**Exercise description**
Rewrite each of the items below with "screenshot" replaced by "screen capture" and nothing else changed. Leave the pictures out.

**Available records**
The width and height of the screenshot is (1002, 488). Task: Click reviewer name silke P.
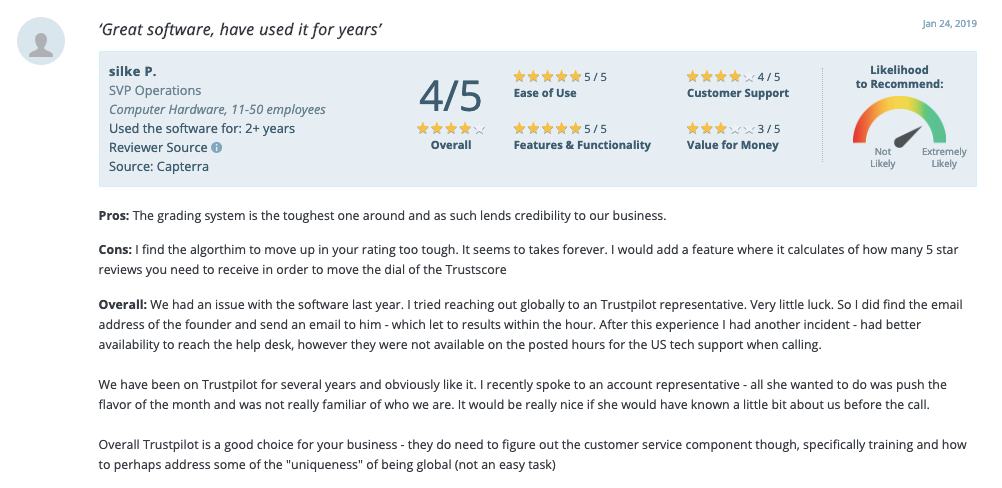[x=133, y=71]
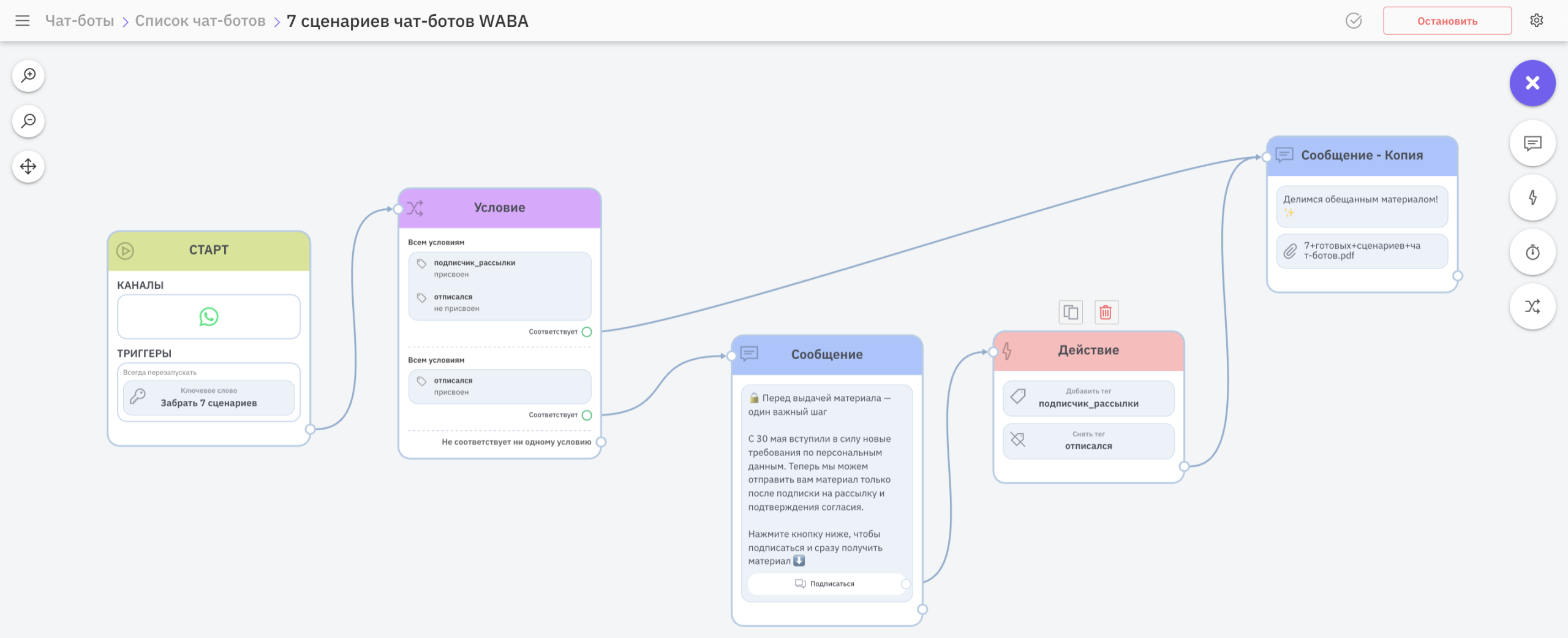Image resolution: width=1568 pixels, height=638 pixels.
Task: Open chatbot settings gear icon
Action: [x=1536, y=21]
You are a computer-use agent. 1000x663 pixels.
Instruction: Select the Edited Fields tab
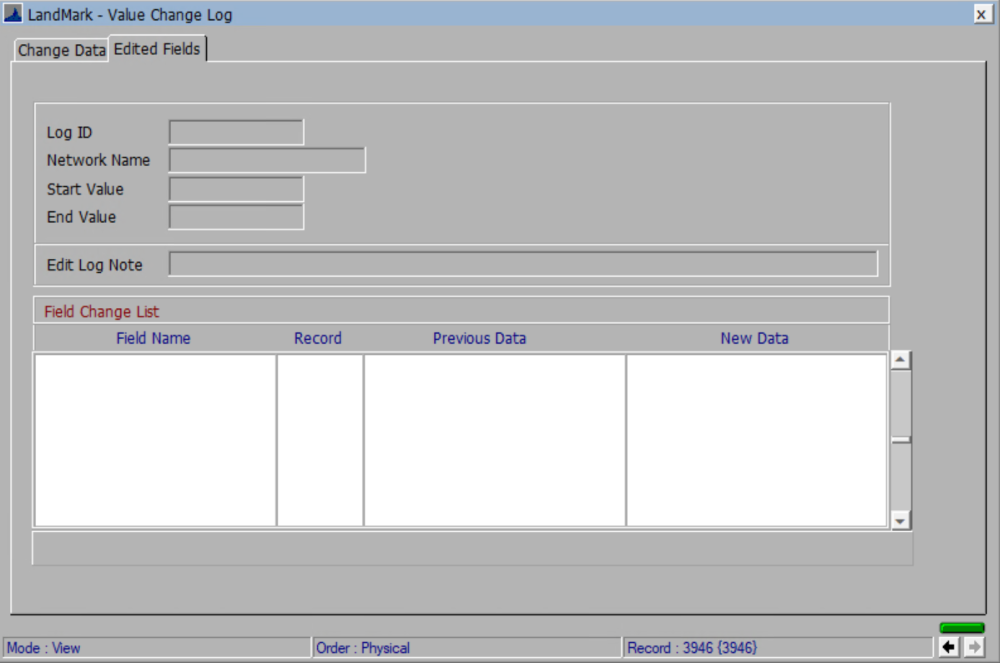pyautogui.click(x=156, y=48)
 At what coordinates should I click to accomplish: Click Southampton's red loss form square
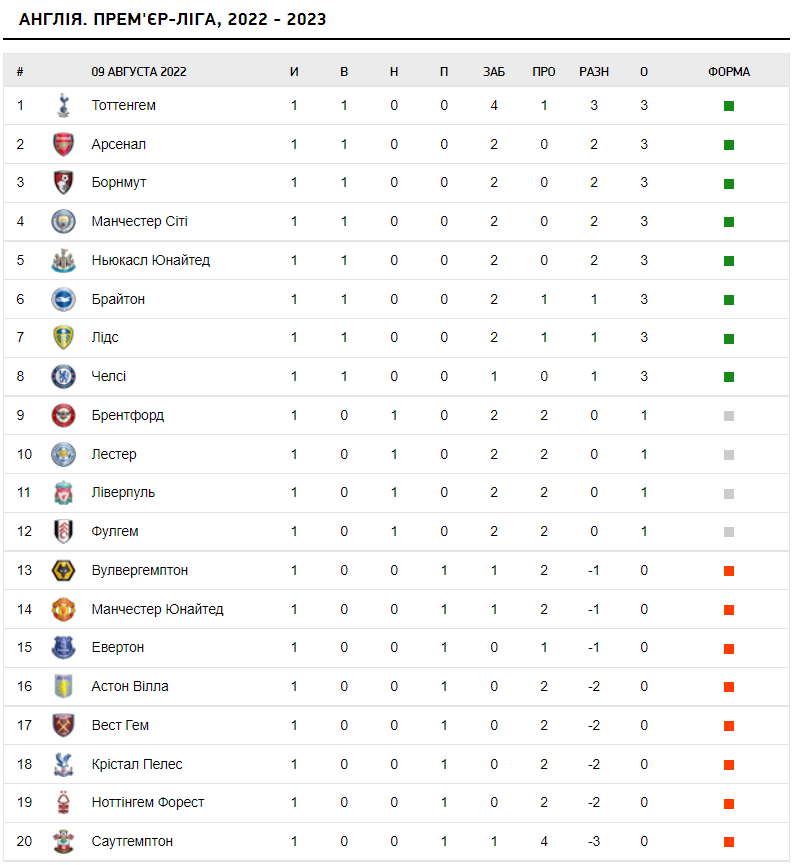pos(729,842)
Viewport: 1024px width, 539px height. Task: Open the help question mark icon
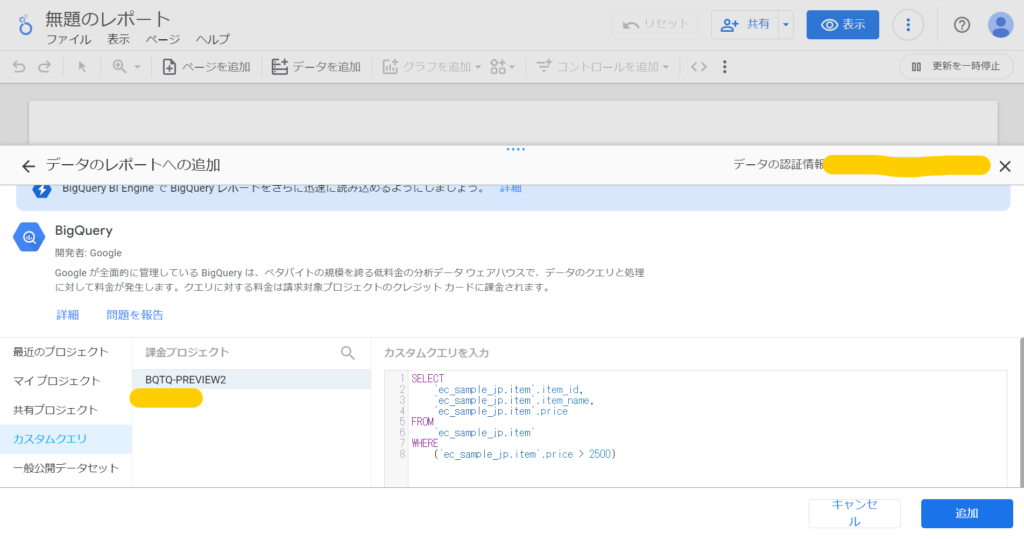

**Expected answer**
The width and height of the screen capture is (1002, 488). Task: Click reviewer name silke P.
[x=133, y=71]
Image resolution: width=1568 pixels, height=638 pixels.
Task: Open chatbot settings gear icon
Action: [x=1536, y=21]
You are a computer-use agent. 1000x663 pixels.
Instruction: Select the Edited Fields tab
pyautogui.click(x=156, y=48)
 At what coordinates should I click to accomplish: Click Southampton's red loss form square
pos(729,842)
Viewport: 1024px width, 539px height. Task: Open the help question mark icon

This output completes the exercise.